# [Collected data entries]
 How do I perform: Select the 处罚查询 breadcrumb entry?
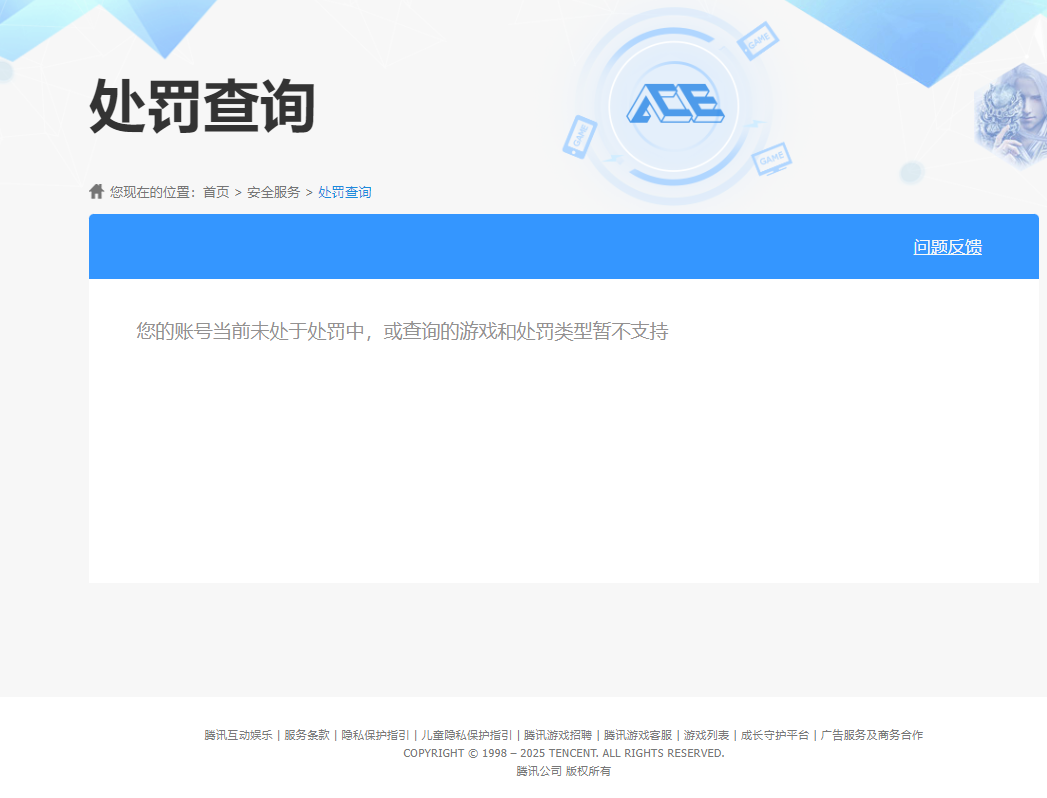click(x=344, y=191)
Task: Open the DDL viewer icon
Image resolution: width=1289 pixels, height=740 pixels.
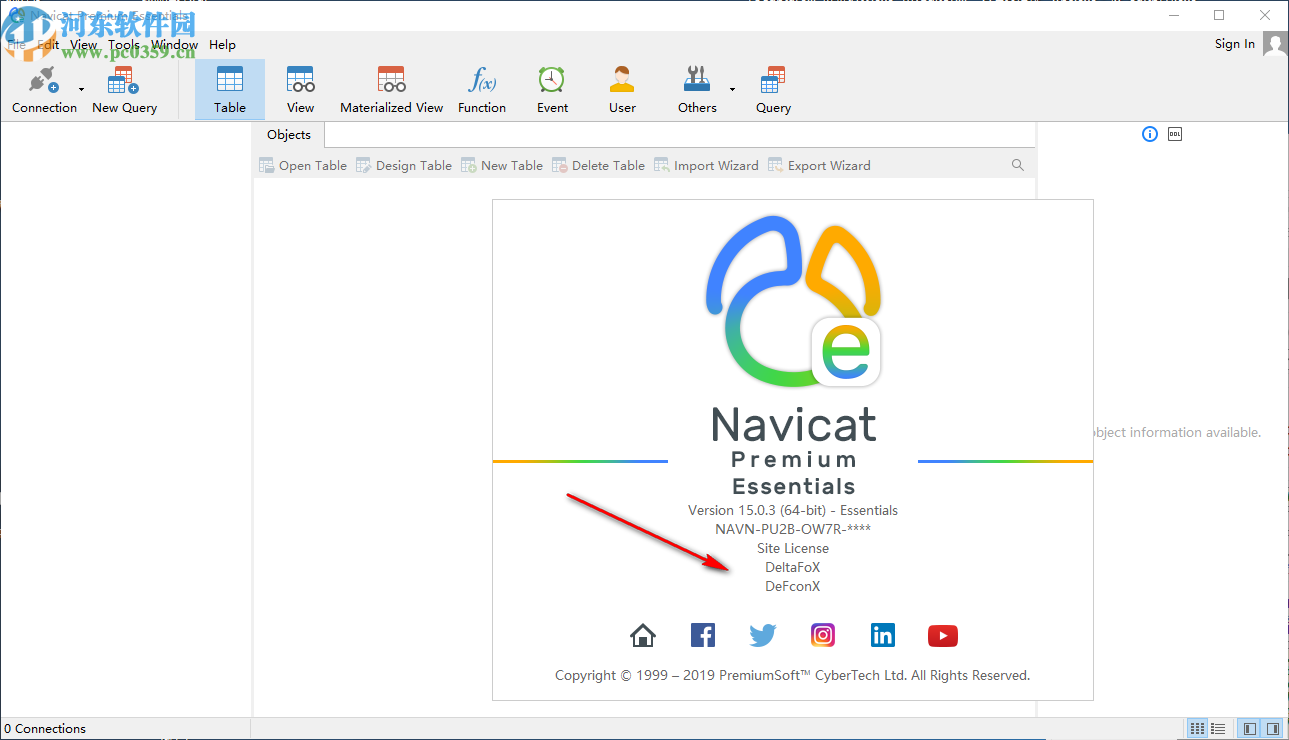Action: pos(1174,133)
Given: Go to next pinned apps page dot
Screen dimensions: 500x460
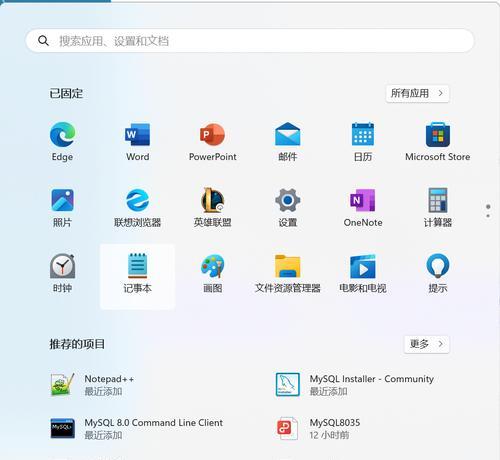Looking at the screenshot, I should point(488,216).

# [WHAT IS REQUIRED]
Express each line of the material above as a Markdown table with the columns "Row" and "Line", omitting blank lines and leaving out the pictures.

# [OUTPUT OF THE TASK]
| Row | Line |
|---|---|
| 1 |  How do I perform: Select the 处罚查询 breadcrumb entry? |
| 2 | click(x=344, y=191) |
| 3 | Task: Open the DDL viewer icon |
| 4 | Image resolution: width=1289 pixels, height=740 pixels. |
| 5 | Action: pos(1174,133) |
| 6 | Given: Go to next pinned apps page dot |
| 7 | Screen dimensions: 500x460 |
| 8 | Looking at the screenshot, I should point(488,216). |